Askeri Yüksek İdare Mahkemesi 3. Daire 2009/761 Esas 2010/203 Karar
Karar Dilini Çevir:
AskeriYüksekİdareMahkemesi
Dairesi: 3. Daire
Esas No: 2009/ 761
Karar No: 2010 / 203
Karar Tarihi: 18.02.2010

(926 S. K. m. 116) (5434 S. K. m. 87) (2709 S. K. m. 125)

Davacı vekili, 27.05.2009 tarihinde AYİM'de kayda geçen dava dilekçesinde özetle; müvekkilinin, 1 nci Zh.Tug.K.lığı emrinde P.Kd.Bçvş. sınıf ve rütbesi ile görev yapmakta iken hukuka ve mevzuata aykırı uygulamalar sonucunda istifa etmeye mecbur bırakıldığını, komutanlarınca istifa ederek ayrılması, ayrılmaması durumunda ceza verileceği belirtilerek manevi baskı uygulandığını ve iradesi selbedilmek suretiyle istifasını verdiğim, istifa etmek zorunda bırakıldığı için müvekkiline emekli aylığı bağlanamadığını, emekli ikramiyesi ödenmediğini, emekli aylığının ve ikramiyesinin ancak 27 ay sonra ödenebileceğini, yaşadığı olaylar nedeniyle manevi açıdan büyük üzüntü yaşandığını, bu nedenle maddi ve manevi büyük zarara uğradığını belirterek müvekkiline 56.991,06 TL maddi, 20.000,00 TL manevi olmak üzere toplam 76.991,06 TL tazminatın yasal faiziyle birlikte ödenmesine karar verilmesini talep etmiştir.

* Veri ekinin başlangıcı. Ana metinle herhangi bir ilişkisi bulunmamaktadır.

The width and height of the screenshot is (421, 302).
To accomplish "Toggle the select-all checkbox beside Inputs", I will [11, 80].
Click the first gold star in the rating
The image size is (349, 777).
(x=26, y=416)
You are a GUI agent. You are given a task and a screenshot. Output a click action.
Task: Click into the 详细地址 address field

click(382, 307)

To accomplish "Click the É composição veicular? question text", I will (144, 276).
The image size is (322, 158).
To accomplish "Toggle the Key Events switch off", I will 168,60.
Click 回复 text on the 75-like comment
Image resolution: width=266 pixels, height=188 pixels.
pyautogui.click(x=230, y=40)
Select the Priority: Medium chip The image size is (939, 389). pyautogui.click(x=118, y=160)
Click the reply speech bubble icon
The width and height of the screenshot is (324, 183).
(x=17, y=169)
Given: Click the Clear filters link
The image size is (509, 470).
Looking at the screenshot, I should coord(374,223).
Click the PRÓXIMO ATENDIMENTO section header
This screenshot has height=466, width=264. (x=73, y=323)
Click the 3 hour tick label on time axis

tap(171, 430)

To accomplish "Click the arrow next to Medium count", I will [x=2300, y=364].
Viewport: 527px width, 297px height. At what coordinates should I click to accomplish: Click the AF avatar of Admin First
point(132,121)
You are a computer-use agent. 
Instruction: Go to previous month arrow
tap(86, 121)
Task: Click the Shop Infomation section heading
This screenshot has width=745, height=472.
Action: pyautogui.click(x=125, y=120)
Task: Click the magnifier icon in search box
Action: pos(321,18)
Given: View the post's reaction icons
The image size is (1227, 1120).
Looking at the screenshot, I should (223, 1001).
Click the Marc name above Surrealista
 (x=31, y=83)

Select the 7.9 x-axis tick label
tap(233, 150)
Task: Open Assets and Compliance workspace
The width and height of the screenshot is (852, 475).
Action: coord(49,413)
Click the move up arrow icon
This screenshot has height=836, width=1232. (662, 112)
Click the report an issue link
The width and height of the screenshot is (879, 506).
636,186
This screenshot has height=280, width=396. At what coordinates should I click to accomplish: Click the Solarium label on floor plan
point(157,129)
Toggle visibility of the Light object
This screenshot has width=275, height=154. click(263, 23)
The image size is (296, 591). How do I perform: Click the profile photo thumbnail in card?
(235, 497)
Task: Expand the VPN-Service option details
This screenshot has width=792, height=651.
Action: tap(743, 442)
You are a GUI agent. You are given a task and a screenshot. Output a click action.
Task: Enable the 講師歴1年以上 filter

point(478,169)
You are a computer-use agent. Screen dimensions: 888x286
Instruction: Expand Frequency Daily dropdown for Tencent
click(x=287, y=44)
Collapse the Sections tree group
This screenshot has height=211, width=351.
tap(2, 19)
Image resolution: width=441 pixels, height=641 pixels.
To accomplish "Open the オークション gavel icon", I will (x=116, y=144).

Dava dosyasında bulunan bilgi ve belgelerin incelenmesinden; 30.08.1989 tarihinde astsubay nasbedilerek TSK'nde görev yapmaya başlayan, çeşitli birliklerde görev yaptıktan sonra 1 nci Zh.Tug.K.lığı emrinde görevli iken 25 fiili hizmet yılını tamamlayarak 02.02.2009 tarihli dilekçesi Türk Silahlı Kuvvetlerinden istifa ederek ayrılmak istediğini belirtmesini müteakip 25 fiili hizmet yılını doldurduğundan istifa isteği üzerine 5434 sayılı Emekli Sandığı Kanunu’nun 87 nci maddesinin (e) fıkrası ile 926 sayılı TSK Personel Kanunu’nun 116 ncı maddesine göre görevden ayrılması uygun görülerek 14.04.2009 tarihinde TSK'nden ayrılan davacının, hukuka aykırı olarak verilen savunma ve cezalar ile komutanları tarafından istifa et ayrıl yoksa seni orduda barındırmayacağız, istifa edip ayrılırsan ceza vermeyeceğiz şeklinde manevi baskı uygulanarak istifa etmek zorunda bırakıldığını öne sürerek vekili aracılığı ile maddi ve manevi tazminat ödenmesi istemi ile AYİM'de işbu davayı açtığı anlaşılmıştır.

T.C. Anayasası’nın 125 nci maddesine göre, idare kendi eylem ve işlemlerinden doğan zararları ödemekle yükümlüdür. Bu suretle idarenin sorumluluğu Anayasa prensibi olarak kabul edilmiştir. Ancak idarenin sorumluluğunun hangi esaslara göre belirleneceği Anayasa'da belirtilmemiş, bu meselenin halli doktrin ve yargı kararlarına bırakılmıştır. Bugün idarenin sorumluluğu hizmet kusuru ve kusursuz sorumluluk ilkelerine dayandırılmaktadır. İster hizmet kusuru isterse kusursuz sorumluluk ilkelerine dayandırılsın, genel olarak idarenin tazmin borcunun doğabilmesi için bir zararın mevcudiyeti, zarara yol açan eylemin veya işlemin idareye yüklenebilir nitelikte olması ve zarar ile eylem veya işlem arasında illiyet bağının bulunması zorunludur.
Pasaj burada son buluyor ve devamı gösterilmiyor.